▶ _TEXTO DE LEITURA_:
********

Maria Augusta Fernandes Panarra Inácio, mais conhecida como Augusta Panarra Inácio, nasceu a 5 de março de 1952 em Vila Boa do Mondego, Concelho de Celorico da Beira, Distrito da Guarda. 

Naquele tempo, foi a primeira menina a prosseguir estudos no Liceu Nacional da Guarda, o que obrigou o seu pai a emigrar para França para conseguir suportar os seus estudos. Em 1971 Maria Augusta terminou o curso do Magistério Primário da Guarda.  

Em julho de 1978, decidiu mudar-se para Armação de Pêra para acompanhar o marido no Projeto de Construções Turísticas, do qual, nesse mesmo ano, surgiu o Parque de Campismo de Armação de Pêra. 

Nessa altura, a aldeia, «era pequena e a praia era grande». A população vivia, essencialmente, da pesca e do turismo. Quando a época balnear terminou, foi a oportunidade de Maria Augusta se integrar na comunidade local, tendo, para isso, beneficiado do seu trabalho docente que exerceu, em Armação de Pêra, durante 26 anos. Anos depois, concluiu o Curso de Estudos Especializados em Educação Especial: Problemas Intelectuais, Motores, de Dificuldades Múltiplas, na Escola Superior de Educação Jean Piaget, em Almada.  

Continua a residir em Armação de Pêra, da qual se considera filha adoptiva.  

Com a vivência e o envelhecer na terra que escolheu, Maria Augusta, na entrevista, recorda-se de uma estrofe que a caracteriza. 

«Nesta Camponesa disfarçada 

Que ainda se preocupa com as queimas da geada 

Veio ao de cima uma algarvia marafada».

********

▶ _INSTRUÇÃO 1_:
Transcreva fielmente as linhas dos registos, desde a linha que contém "This screenshot has height=1537, width=2408." até à linha que contém "Describe the element at coordinates (294, 1304)", incluindo ambas.
O texto e os registos são materiais independentes entre si.

********

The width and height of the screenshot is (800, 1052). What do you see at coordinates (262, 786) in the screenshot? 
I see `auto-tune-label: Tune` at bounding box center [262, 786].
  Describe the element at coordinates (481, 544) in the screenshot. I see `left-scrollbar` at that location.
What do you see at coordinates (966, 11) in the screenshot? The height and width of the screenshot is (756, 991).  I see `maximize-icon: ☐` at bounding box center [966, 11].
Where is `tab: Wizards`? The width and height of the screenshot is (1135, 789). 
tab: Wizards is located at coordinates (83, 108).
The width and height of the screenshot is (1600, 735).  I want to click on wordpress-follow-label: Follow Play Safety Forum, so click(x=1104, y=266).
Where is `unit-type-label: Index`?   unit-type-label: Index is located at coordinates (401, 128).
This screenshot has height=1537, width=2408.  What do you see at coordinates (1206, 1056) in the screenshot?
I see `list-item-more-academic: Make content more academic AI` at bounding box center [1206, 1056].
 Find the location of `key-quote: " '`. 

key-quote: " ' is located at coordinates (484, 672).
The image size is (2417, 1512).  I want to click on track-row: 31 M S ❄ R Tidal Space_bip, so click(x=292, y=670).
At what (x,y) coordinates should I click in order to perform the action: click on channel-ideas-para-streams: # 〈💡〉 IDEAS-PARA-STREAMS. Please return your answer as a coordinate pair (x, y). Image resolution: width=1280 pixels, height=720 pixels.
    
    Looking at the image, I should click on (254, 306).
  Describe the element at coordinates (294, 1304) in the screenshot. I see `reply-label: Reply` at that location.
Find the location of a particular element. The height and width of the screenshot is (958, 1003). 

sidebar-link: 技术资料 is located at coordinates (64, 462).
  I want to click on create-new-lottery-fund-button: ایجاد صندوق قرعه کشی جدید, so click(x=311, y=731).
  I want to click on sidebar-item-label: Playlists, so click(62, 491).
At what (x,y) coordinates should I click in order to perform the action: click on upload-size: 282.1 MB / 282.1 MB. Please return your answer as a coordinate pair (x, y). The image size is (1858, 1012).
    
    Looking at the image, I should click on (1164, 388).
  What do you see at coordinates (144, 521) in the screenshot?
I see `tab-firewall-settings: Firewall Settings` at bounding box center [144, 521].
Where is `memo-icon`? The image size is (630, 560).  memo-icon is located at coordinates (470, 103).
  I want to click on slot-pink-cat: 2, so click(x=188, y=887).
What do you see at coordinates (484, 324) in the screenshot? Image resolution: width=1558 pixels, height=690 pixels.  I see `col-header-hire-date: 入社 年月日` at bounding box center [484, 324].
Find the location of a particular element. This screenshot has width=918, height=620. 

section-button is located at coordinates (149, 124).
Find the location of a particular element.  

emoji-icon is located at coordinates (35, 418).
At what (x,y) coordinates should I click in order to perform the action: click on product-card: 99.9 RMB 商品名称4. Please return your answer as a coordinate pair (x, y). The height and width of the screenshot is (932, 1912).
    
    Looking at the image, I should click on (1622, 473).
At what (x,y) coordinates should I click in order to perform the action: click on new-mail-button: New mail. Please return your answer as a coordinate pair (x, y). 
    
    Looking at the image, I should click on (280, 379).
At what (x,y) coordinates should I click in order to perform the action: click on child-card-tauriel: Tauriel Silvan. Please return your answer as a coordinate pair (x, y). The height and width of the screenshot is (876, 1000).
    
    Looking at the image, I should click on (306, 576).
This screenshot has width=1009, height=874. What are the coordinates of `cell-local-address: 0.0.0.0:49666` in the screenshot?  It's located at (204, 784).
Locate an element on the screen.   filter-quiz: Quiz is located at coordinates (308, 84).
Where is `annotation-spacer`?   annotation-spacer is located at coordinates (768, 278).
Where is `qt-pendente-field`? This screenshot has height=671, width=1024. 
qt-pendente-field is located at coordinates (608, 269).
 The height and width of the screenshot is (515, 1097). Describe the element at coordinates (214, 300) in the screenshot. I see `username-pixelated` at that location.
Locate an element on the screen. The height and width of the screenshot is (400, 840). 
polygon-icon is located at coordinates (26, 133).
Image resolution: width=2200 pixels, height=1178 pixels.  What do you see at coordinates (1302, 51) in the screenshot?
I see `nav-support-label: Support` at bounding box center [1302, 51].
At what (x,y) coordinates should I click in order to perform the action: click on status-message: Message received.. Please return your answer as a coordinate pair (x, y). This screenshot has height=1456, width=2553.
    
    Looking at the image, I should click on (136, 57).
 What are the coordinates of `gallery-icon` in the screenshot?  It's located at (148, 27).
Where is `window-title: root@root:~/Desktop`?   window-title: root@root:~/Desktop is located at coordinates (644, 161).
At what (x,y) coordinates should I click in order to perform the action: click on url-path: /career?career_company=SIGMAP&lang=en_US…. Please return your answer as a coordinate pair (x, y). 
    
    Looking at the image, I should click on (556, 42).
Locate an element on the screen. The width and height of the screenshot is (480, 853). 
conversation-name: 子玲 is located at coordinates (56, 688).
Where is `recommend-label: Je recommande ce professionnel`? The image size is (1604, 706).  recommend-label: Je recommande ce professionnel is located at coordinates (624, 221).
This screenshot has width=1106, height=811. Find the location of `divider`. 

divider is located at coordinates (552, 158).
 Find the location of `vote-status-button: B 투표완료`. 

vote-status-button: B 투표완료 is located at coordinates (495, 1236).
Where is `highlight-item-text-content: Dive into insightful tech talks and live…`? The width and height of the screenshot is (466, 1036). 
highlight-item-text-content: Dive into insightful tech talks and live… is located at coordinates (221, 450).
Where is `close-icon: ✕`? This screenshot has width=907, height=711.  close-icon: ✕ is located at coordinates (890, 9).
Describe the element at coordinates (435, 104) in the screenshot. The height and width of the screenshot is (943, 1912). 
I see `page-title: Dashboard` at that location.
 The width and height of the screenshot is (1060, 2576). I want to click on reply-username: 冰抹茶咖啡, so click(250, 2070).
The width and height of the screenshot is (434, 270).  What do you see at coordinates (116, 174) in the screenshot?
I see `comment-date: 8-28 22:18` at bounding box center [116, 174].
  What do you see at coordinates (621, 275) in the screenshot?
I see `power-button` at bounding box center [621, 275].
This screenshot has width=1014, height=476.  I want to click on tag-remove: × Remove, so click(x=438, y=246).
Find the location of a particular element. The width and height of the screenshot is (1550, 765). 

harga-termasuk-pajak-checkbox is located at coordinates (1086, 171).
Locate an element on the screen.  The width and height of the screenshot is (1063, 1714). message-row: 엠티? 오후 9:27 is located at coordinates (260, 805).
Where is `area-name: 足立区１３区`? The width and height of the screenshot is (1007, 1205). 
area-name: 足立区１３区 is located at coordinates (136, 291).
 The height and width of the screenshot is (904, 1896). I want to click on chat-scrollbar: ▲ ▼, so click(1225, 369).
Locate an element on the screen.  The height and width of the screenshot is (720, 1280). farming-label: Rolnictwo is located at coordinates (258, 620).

********

▶ _INSTRUÇÃO 2_:
Reproduza, sem qualquer alteração, o trecho do texto sobre Augusta Panarra Inácio que vai de "Em julho de" a "Piaget, em Almada.".

▶ _RESPOSTA 1_:
This screenshot has height=1537, width=2408.  What do you see at coordinates (1206, 1056) in the screenshot?
I see `list-item-more-academic: Make content more academic AI` at bounding box center [1206, 1056].
 Find the location of `key-quote: " '`. 

key-quote: " ' is located at coordinates (484, 672).
The image size is (2417, 1512).  I want to click on track-row: 31 M S ❄ R Tidal Space_bip, so click(x=292, y=670).
At what (x,y) coordinates should I click in order to perform the action: click on channel-ideas-para-streams: # 〈💡〉 IDEAS-PARA-STREAMS. Please return your answer as a coordinate pair (x, y). Image resolution: width=1280 pixels, height=720 pixels.
    
    Looking at the image, I should click on (254, 306).
  Describe the element at coordinates (294, 1304) in the screenshot. I see `reply-label: Reply` at that location.

▶ _RESPOSTA 2_:
Em julho de 1978, decidiu mudar-se para Armação de Pêra para acompanhar o marido no Projeto de Construções Turísticas, do qual, nesse mesmo ano, surgiu o Parque de Campismo de Armação de Pêra. 

Nessa altura, a aldeia, «era pequena e a praia era grande». A população vivia, essencialmente, da pesca e do turismo. Quando a época balnear terminou, foi a oportunidade de Maria Augusta se integrar na comunidade local, tendo, para isso, beneficiado do seu trabalho docente que exerceu, em Armação de Pêra, durante 26 anos. Anos depois, concluiu o Curso de Estudos Especializados em Educação Especial: Problemas Intelectuais, Motores, de Dificuldades Múltiplas, na Escola Superior de Educação Jean Piaget, em Almada.